> [SELECTED TEXT]
Shoppers in California could end up incurring recycling charges for using plastic carrier bags. Two bills which are set to be deliberated by the Assembly Natural Resources Committee would permit charges of between fifteen to twenty five cents on every plastic bag in a bid to dissuade big retailers and pharmacy stores from using plastic carrier bags.

Defenders of the move say this was bound to happen after a scheme was introduced in July 2007 which required big retailers and drug stores to begin recycling plastic carrier bags as well as selling shopping bags that were reusable.

The president of the California Retailers Association, William Dombrowski, however argues that legislators should give the recycling schemes more time to succeed before contemplating charges meant to dissuade shoppers and retailers from using plastic carrier bags.

In a note to Assemblyman Lloyd Levine, a Sherman Oaks Democrat who is one of those behind the bills, William Dombrowski claimed that shopper awareness and conduct had already started to change, as evidenced by the fact that more people had started using reusable shopping bags.

> [DATASET RECORDS]
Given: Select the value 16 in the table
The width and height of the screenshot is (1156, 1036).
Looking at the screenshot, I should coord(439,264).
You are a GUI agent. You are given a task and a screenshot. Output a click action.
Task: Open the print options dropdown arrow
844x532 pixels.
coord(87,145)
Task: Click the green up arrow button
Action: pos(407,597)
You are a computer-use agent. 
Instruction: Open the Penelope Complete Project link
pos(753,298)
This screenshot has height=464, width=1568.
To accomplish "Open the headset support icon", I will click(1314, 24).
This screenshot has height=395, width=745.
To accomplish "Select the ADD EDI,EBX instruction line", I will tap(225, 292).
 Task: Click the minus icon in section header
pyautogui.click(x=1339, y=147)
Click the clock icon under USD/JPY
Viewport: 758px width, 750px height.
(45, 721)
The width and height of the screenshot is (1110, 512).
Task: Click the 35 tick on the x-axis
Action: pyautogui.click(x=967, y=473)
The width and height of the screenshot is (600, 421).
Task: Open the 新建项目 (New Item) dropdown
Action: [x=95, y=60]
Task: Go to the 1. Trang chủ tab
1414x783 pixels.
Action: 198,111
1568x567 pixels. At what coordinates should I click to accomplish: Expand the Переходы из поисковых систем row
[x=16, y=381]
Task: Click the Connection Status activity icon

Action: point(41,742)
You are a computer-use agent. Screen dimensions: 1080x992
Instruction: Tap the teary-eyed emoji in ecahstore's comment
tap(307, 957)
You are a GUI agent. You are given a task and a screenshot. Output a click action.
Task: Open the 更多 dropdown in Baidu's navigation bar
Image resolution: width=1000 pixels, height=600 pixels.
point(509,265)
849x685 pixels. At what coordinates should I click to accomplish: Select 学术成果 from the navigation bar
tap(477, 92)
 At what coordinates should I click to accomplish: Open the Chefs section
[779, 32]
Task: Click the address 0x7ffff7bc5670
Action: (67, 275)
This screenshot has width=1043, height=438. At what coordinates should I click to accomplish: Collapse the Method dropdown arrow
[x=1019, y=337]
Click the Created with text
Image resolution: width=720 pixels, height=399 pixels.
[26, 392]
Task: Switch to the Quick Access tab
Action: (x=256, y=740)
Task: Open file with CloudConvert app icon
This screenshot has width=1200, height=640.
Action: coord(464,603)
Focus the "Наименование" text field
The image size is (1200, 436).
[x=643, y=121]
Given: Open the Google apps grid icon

> [QUESTIONS TO ANSWER]
**1.** Please check each statement against the article on California's plastic bag charges and answer yes or no, quoting the words from the article that decide it.
(a) The proposed charges would range from fifteen to twenty-five cents per bag.
(b) The scheme requiring big retailers to recycle plastic bags began in July 2007.
(c) William Dombrowski wants the charges introduced right away.
**2.** Answer these questions from the article on California's plastic bag charges.
(a) Which committee is set to deliberate the two bills?
(b) What position does William Dombrowski hold?
(c) What party does Lloyd Levine belong to?
**3.** Carry on the article about California's plastic bag charges from its final sentence.

> [EXPECTED RESULTS]
**1.**
(a) Yes: "would permit charges of between fifteen to twenty five cents on every plastic bag"
(b) Yes: "a scheme was introduced in July 2007 which required big retailers and drug stores to begin recycling plastic carrier bags"
(c) No: "legislators should give the recycling schemes more time to succeed before contemplating charges"

**2.**
(a) The Assembly Natural Resources Committee
(b) President of the California Retailers Association
(c) Democrat

**3.**
The executive director of Californians Against Waste, Mark Murray admitted that they had increased the amount of plastic carrier bags undergoing recycling from two per cent to four per cent. He added that for significant change to be made then the measures taken had to be more hard-hitting.

Nineteen billion plastic carrier bags are used in California annually and they present a danger to the environment since they get blown out of recycling bins thereby littering the ground and some of them end up in the various water channels.